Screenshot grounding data

■ ■ ■ ■

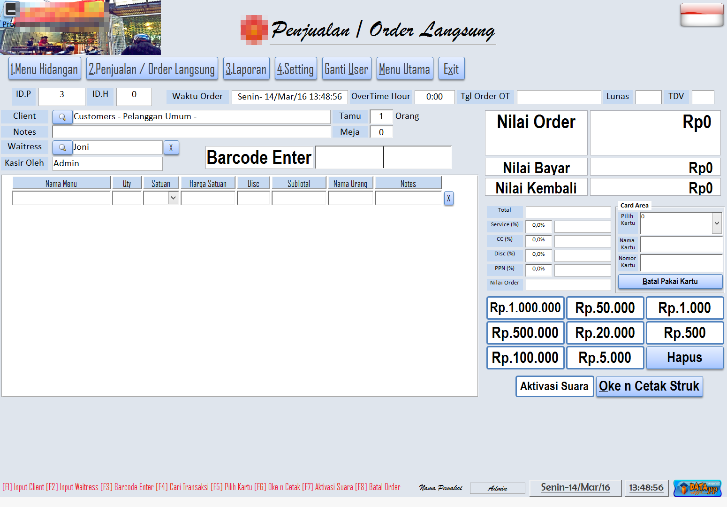Click the pixelated red logo beside title

254,30
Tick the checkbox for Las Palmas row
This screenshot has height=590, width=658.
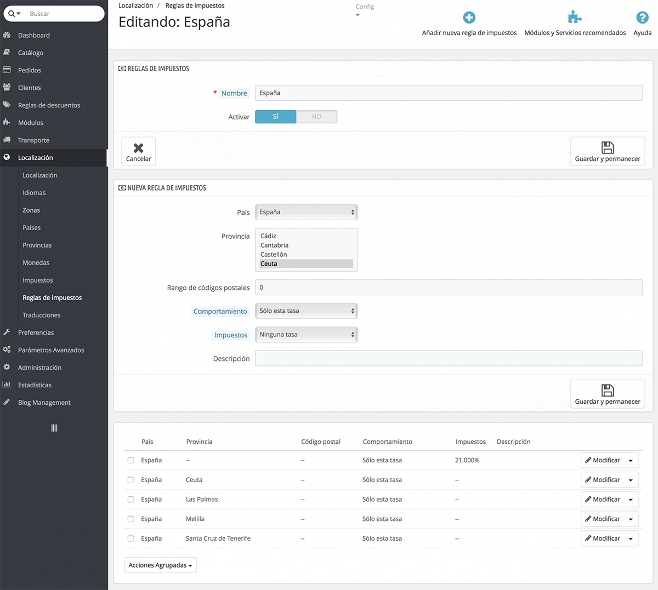131,500
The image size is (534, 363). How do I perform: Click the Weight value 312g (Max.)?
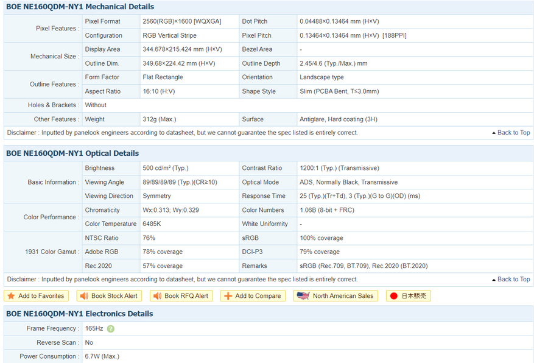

■ ■ ■ ■

To do
Starting at the line that contains "Tick the checkbox for Las Palmas row", write out every line through the end of the entries, both ends included, without any pictures.

Written answer
Tick the checkbox for Las Palmas row
This screenshot has height=590, width=658.
131,500
The image size is (534, 363). How do I perform: Click the Weight value 312g (Max.)?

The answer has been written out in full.